EXERCISE BRIEF:
Repeat the lines from the line with "You are a computer-use agent. The" to the line with "Given: Click the Jesteś agencją heading" in the listing below, keeping both end lines and adding nothing.

---------------

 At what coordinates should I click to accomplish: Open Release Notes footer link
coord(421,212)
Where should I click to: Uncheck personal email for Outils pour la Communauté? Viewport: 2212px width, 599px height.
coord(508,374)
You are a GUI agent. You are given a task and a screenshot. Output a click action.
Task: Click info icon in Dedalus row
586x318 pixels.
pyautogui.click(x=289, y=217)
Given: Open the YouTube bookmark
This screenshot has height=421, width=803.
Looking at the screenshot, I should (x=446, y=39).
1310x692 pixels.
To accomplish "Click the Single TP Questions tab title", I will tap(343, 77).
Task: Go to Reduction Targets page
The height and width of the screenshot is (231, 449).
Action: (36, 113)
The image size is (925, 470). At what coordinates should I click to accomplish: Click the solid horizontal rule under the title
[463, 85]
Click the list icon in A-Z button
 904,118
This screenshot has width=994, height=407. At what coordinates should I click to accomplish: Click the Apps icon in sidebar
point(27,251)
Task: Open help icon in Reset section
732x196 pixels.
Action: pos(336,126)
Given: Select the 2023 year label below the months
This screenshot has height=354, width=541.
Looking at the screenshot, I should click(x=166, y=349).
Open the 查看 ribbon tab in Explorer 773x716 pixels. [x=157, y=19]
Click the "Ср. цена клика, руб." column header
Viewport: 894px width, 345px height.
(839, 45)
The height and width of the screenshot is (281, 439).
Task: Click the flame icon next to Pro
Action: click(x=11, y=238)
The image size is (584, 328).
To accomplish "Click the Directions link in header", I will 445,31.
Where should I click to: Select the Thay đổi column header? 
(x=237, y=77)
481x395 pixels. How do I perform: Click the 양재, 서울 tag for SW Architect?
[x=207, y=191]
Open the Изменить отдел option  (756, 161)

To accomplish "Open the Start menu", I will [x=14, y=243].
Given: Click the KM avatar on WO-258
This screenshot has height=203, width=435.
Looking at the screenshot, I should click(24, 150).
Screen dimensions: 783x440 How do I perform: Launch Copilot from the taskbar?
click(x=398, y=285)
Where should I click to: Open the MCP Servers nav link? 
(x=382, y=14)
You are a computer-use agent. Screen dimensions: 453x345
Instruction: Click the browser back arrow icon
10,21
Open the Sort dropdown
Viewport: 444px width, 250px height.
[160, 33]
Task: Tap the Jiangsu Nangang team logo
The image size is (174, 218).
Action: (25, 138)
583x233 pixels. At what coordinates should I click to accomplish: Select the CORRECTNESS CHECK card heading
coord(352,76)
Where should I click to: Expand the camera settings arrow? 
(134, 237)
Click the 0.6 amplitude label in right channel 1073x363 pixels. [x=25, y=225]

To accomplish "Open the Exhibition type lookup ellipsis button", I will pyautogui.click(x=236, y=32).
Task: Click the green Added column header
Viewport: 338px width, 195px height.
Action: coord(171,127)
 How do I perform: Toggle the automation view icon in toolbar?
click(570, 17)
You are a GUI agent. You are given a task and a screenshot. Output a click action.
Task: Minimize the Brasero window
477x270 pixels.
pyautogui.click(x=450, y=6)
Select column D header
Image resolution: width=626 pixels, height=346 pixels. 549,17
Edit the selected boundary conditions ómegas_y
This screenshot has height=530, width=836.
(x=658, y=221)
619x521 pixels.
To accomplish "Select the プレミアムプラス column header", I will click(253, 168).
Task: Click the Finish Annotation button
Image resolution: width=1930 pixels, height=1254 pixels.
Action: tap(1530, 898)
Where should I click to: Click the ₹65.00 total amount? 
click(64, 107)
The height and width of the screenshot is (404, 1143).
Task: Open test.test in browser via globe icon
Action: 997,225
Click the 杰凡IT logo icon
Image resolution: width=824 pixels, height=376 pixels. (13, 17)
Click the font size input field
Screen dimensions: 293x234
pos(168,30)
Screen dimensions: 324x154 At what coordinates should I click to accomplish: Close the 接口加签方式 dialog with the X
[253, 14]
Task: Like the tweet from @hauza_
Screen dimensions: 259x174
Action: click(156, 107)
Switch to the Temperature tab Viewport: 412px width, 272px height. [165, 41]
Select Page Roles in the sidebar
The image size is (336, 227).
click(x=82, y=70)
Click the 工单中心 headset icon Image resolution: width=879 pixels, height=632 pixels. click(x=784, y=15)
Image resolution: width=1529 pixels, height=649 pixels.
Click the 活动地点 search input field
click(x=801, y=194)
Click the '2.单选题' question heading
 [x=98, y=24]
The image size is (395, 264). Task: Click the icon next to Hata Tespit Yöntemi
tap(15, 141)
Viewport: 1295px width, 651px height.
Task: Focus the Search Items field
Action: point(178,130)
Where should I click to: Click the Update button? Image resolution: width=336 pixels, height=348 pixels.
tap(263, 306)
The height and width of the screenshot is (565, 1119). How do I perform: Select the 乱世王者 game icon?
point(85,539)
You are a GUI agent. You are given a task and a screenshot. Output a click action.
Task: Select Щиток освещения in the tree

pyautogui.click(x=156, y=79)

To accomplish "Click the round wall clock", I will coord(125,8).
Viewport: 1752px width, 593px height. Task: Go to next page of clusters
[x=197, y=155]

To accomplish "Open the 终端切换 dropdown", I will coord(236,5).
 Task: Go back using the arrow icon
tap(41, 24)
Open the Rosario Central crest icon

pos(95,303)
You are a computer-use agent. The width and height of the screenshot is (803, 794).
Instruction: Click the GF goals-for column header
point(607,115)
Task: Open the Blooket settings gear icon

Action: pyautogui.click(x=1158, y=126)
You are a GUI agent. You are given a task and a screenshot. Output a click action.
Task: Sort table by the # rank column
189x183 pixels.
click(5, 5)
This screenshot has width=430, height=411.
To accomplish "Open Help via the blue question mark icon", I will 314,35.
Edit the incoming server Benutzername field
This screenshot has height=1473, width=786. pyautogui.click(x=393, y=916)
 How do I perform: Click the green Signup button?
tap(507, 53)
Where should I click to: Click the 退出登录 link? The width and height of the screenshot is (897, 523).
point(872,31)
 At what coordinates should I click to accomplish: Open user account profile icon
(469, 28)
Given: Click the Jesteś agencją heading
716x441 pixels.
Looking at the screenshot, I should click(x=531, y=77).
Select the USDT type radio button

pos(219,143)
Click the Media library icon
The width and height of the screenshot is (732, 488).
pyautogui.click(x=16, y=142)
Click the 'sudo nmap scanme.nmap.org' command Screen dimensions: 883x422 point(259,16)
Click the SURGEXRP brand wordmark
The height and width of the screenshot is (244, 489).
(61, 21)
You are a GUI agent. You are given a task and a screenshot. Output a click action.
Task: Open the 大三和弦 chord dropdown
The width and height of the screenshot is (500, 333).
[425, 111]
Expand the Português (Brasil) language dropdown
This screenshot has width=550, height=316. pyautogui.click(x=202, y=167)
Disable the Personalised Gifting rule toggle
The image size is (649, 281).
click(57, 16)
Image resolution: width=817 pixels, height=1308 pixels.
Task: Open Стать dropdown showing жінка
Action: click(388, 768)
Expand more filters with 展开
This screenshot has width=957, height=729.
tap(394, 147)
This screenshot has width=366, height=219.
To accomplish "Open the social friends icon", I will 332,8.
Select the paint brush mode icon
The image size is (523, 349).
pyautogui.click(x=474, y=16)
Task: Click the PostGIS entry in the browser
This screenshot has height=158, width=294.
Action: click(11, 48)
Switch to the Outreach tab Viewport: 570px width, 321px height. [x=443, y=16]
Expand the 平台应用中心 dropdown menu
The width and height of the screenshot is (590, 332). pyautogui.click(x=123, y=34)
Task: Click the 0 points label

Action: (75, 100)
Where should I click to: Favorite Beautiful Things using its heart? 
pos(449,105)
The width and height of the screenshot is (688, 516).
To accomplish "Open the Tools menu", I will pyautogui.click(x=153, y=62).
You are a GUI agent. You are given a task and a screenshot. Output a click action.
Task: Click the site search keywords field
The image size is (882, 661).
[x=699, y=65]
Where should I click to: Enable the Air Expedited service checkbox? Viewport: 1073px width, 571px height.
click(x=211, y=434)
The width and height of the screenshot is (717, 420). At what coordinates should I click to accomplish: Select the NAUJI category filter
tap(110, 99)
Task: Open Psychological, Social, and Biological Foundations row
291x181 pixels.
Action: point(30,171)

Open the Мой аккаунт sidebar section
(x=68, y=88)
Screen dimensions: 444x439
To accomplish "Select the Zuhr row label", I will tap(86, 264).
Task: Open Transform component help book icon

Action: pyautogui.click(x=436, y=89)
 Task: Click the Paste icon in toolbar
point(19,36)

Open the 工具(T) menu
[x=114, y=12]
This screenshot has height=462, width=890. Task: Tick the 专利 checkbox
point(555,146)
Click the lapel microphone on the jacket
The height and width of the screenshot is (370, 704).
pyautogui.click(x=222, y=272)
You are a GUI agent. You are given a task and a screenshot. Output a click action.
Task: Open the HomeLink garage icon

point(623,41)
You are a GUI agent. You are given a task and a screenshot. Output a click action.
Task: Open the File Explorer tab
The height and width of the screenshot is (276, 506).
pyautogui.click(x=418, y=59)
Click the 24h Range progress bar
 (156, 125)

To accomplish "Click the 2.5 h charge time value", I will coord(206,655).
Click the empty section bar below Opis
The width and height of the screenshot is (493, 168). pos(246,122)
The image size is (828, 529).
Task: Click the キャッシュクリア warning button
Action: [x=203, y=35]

---------------

COMPLETED TASK:
You are a computer-use agent. The width and height of the screenshot is (803, 794).
Instruction: Click the GF goals-for column header
point(607,115)
Task: Open the Blooket settings gear icon

Action: pyautogui.click(x=1158, y=126)
You are a GUI agent. You are given a task and a screenshot. Output a click action.
Task: Sort table by the # rank column
189x183 pixels.
click(5, 5)
This screenshot has width=430, height=411.
To accomplish "Open Help via the blue question mark icon", I will 314,35.
Edit the incoming server Benutzername field
This screenshot has height=1473, width=786. pyautogui.click(x=393, y=916)
 How do I perform: Click the green Signup button?
tap(507, 53)
Where should I click to: Click the 退出登录 link? The width and height of the screenshot is (897, 523).
point(872,31)
 At what coordinates should I click to accomplish: Open user account profile icon
(469, 28)
Given: Click the Jesteś agencją heading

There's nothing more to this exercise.